2005

Koji Tamada MD, PhD

University of Maryland, Baltimore, MD Associate Professor, Otorhinolaryngology-Head and Neck Surgery

Research Focus: Immunotherapy

Cancer Type: Lymphatic System

Award: Young Investigator

2005-2008 Research Grant:

One of the most important subjects of a cancer vaccine is how to maximize its potency. Recent studies have suggested that LIGHT, a molecule belonging to the tumor necrosis factor superfamily, induces potent anti-tumor immunity by a unique mechanism that facilitates both migration and activation of lymphocytes at the site of the tumor. In this study, we will delineate the molecular-based mechanism of this phenomenon to develop a more efficient vaccine, and lay the foundation of translational studies on LIGHT-based cancer gene therapy.

Current Research:

Dr.

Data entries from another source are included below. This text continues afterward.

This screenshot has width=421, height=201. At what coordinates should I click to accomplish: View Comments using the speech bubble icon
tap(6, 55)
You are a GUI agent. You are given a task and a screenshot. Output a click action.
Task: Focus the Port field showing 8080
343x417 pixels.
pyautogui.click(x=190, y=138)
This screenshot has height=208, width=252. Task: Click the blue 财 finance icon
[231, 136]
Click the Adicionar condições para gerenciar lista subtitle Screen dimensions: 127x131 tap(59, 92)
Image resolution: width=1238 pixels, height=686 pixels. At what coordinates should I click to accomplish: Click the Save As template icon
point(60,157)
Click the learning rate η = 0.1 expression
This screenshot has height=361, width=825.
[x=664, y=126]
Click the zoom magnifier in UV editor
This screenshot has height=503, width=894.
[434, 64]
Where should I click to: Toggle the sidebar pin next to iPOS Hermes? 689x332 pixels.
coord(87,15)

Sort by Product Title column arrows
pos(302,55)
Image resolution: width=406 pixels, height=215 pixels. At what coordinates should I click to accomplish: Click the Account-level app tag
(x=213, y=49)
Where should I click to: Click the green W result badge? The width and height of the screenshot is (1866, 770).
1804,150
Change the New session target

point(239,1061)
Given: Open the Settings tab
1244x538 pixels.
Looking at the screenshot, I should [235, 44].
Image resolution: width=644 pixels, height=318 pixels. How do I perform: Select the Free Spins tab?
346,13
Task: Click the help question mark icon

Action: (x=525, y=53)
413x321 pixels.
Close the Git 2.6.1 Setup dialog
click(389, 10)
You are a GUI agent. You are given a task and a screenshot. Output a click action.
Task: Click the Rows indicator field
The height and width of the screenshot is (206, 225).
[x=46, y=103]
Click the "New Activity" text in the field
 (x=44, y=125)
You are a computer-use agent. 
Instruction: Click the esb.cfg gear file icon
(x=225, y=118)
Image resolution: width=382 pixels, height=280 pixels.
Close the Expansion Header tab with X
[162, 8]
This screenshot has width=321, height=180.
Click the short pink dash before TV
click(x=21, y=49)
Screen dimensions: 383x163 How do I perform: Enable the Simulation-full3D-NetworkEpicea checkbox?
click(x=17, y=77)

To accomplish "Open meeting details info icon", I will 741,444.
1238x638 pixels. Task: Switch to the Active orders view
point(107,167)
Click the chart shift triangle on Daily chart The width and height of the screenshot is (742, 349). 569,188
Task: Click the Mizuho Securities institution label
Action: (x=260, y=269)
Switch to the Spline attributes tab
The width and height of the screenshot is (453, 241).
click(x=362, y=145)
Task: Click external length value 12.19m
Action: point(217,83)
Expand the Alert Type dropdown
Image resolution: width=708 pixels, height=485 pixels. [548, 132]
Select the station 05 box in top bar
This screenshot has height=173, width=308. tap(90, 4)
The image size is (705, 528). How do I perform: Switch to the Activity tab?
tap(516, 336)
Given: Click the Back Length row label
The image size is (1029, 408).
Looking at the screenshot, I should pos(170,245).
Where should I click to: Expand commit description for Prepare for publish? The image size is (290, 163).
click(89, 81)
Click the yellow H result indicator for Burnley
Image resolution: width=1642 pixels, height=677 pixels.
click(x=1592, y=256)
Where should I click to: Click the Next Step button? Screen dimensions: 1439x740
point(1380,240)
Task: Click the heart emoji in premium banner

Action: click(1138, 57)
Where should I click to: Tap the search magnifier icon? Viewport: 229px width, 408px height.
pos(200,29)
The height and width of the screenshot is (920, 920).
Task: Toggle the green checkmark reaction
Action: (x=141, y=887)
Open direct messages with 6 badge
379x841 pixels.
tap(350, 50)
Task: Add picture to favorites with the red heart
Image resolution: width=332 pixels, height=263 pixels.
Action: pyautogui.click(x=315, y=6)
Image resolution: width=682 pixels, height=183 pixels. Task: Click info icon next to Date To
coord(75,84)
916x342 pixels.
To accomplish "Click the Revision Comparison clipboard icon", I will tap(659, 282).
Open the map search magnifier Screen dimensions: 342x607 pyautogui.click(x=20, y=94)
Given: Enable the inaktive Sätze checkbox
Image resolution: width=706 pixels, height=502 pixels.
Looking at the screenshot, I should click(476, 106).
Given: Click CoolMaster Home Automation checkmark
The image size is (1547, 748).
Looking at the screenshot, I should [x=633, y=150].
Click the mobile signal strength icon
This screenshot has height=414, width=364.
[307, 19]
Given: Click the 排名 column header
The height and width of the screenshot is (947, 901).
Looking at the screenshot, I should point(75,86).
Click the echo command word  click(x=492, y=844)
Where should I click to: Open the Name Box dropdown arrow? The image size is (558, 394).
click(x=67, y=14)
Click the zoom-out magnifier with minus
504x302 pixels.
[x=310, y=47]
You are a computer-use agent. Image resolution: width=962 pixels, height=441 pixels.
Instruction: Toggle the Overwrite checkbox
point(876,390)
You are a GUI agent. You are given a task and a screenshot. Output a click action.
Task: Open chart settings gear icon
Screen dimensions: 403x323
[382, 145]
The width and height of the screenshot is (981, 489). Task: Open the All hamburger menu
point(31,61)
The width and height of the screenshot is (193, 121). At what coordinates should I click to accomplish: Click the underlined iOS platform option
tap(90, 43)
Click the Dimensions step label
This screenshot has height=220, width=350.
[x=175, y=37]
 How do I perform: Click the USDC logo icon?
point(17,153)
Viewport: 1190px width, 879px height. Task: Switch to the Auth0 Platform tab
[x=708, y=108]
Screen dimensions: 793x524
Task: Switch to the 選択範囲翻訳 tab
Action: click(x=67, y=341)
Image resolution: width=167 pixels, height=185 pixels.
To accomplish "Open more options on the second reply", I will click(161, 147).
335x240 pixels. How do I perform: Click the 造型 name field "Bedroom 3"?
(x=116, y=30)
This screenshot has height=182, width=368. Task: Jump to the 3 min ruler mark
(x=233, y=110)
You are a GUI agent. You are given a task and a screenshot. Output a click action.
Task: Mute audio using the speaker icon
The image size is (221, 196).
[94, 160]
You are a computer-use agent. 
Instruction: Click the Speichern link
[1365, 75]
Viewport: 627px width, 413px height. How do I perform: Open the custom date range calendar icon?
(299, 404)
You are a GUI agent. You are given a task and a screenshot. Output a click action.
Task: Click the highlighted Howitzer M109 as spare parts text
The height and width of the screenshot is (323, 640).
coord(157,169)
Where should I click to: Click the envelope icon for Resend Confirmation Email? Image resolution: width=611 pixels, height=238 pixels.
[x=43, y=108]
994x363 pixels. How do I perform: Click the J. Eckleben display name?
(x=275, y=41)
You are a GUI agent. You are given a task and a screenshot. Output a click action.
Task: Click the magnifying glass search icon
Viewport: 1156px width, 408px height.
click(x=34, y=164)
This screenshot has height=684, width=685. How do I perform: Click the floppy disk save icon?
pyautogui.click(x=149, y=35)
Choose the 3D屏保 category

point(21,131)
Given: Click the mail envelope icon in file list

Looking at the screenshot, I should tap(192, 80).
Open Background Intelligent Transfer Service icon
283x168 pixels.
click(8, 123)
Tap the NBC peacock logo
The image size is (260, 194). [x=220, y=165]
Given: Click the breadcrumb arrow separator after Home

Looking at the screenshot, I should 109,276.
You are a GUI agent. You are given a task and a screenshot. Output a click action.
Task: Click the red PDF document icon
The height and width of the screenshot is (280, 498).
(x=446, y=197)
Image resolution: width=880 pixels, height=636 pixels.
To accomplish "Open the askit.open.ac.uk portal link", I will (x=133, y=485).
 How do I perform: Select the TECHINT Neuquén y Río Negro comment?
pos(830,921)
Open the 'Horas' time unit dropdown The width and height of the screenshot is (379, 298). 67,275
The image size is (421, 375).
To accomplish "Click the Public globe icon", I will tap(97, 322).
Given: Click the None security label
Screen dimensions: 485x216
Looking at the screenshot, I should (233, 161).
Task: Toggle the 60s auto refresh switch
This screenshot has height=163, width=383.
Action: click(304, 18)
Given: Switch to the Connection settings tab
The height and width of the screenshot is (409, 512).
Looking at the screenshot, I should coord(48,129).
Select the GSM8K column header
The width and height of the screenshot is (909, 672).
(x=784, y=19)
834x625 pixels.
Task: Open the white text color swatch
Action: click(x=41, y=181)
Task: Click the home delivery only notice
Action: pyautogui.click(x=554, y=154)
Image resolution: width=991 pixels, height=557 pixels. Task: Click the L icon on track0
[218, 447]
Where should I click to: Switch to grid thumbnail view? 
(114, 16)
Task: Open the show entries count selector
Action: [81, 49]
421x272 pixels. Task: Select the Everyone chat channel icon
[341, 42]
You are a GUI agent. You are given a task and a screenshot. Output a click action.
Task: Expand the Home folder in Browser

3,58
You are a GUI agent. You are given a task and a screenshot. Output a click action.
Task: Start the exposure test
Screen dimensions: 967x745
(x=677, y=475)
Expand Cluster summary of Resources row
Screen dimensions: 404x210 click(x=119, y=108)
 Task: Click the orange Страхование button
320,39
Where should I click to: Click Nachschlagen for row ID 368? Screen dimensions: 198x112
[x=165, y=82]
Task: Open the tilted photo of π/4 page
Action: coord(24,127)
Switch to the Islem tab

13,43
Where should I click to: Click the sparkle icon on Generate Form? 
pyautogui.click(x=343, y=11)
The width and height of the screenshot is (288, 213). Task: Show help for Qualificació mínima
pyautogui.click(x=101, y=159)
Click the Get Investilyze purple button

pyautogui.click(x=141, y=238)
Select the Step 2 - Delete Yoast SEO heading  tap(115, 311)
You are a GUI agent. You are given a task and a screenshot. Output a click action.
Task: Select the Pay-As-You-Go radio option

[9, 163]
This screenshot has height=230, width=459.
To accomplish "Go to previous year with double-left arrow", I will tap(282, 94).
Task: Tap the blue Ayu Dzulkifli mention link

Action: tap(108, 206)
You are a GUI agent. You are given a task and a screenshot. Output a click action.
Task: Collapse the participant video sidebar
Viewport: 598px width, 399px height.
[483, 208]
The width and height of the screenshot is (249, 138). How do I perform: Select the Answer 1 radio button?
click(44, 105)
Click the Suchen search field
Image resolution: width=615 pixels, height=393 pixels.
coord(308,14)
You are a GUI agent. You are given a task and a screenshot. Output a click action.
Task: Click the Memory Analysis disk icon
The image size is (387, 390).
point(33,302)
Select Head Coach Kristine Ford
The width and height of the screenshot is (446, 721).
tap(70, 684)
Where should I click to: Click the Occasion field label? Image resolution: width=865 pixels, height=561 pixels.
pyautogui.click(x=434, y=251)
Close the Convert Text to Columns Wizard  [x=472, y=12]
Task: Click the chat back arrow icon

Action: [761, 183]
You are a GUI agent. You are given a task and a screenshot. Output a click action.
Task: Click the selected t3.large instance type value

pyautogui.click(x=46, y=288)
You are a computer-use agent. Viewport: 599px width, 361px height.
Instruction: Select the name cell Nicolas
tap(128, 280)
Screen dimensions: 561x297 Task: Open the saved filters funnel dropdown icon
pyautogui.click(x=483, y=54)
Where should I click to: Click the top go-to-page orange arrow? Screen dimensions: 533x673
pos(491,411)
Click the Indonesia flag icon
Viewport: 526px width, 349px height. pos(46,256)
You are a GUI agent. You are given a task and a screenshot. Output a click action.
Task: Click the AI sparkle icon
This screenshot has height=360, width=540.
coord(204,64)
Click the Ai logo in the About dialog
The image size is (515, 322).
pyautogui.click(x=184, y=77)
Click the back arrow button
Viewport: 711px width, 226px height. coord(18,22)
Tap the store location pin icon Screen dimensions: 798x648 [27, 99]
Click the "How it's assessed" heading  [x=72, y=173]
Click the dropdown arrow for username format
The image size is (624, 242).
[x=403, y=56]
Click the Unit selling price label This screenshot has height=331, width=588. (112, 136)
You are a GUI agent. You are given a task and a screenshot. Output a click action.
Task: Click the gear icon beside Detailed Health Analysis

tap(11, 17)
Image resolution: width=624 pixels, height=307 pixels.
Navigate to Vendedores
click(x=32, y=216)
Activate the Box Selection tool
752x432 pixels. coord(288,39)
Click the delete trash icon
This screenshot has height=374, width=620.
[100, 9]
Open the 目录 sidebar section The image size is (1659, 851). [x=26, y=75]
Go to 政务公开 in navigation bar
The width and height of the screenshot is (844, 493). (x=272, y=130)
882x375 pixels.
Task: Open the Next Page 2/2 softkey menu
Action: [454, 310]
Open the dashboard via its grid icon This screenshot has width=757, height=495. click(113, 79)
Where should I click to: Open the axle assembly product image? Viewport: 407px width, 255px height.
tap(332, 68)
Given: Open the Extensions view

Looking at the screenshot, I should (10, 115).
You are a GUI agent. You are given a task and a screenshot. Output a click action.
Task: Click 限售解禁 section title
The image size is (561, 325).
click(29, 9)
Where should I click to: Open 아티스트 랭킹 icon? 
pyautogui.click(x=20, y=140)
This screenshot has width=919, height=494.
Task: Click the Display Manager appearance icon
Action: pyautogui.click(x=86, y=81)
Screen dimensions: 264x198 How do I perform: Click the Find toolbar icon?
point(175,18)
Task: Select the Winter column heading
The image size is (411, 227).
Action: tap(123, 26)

Tamada is still focused on improving cancer vaccine potency, but he has expanded this focus to a general goal to improve immunotherapy treatments overall. Dr. Tamada is most interested in the immune system’s capacity to recognize self and non-self-derived abnormalities (i.e. viruses, cancer cells, organ donations) and eradicate them. Much of these processes are dependent on identifying certain antigens present on the abnormalities, and Dr. Tamada hopes to identify which antigens presented on cancer cells can initiate such a reaction without causing the immune system to attack other, healthy cells. Dr. Tamada feels as though co-signal systems within cancer cells may be the key to controlling these responses and targeting cancer cells. He and his lab are working on identifying specifically what these co-signal molecules are so that they can be utilized and manipulated to create effective cancer immunotherapy treatments.